* **Input rows**

·····

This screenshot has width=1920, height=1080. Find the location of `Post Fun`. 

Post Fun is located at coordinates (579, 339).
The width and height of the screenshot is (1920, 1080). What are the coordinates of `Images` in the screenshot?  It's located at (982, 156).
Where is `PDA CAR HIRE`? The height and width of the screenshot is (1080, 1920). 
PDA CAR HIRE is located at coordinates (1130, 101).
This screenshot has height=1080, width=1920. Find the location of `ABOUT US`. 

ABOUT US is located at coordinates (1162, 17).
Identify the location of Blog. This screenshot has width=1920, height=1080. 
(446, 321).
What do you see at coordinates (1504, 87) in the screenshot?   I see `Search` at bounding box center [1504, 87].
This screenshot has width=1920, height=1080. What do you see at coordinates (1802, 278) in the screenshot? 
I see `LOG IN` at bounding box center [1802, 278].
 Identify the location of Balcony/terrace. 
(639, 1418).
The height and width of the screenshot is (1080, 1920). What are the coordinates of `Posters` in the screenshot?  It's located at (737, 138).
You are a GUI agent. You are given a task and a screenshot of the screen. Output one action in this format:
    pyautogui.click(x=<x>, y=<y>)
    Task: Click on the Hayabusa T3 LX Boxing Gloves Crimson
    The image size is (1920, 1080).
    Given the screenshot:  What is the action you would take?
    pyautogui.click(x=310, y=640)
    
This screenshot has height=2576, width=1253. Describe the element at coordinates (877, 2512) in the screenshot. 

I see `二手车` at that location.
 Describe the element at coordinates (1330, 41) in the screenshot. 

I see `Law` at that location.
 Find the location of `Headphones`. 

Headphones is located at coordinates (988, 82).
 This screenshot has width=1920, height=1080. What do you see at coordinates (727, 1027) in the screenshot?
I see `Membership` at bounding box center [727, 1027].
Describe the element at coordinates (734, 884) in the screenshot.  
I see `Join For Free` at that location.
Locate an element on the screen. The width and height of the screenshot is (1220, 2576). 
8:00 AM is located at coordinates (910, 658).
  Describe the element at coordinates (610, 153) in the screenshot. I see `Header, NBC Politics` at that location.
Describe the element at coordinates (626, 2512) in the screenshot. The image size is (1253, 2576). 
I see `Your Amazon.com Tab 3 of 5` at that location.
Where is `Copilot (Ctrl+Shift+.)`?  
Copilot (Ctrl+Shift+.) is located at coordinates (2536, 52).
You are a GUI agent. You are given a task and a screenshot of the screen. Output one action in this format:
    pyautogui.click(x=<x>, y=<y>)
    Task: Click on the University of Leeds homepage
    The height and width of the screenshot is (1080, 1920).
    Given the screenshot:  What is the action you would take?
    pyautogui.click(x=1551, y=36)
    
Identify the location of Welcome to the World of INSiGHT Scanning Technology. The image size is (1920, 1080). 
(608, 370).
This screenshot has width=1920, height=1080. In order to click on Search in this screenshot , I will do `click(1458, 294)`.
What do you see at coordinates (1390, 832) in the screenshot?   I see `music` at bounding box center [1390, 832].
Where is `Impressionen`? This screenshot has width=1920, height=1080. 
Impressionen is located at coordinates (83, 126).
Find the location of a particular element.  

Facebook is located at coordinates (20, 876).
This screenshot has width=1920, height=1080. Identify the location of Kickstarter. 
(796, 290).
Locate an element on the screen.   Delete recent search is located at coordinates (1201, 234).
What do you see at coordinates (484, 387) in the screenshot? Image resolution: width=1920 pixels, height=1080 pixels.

·····

* **Set task**
Pull out every line of the data above that contains the string "Describe". Treat uppercase and lowercase as different.

* **Complete response**
This screenshot has height=2576, width=1253. Describe the element at coordinates (877, 2512) in the screenshot. 
 Describe the element at coordinates (1330, 41) in the screenshot. 
Describe the element at coordinates (734, 884) in the screenshot.  
  Describe the element at coordinates (610, 153) in the screenshot. I see `Header, NBC Politics` at that location.
Describe the element at coordinates (626, 2512) in the screenshot. The image size is (1253, 2576). 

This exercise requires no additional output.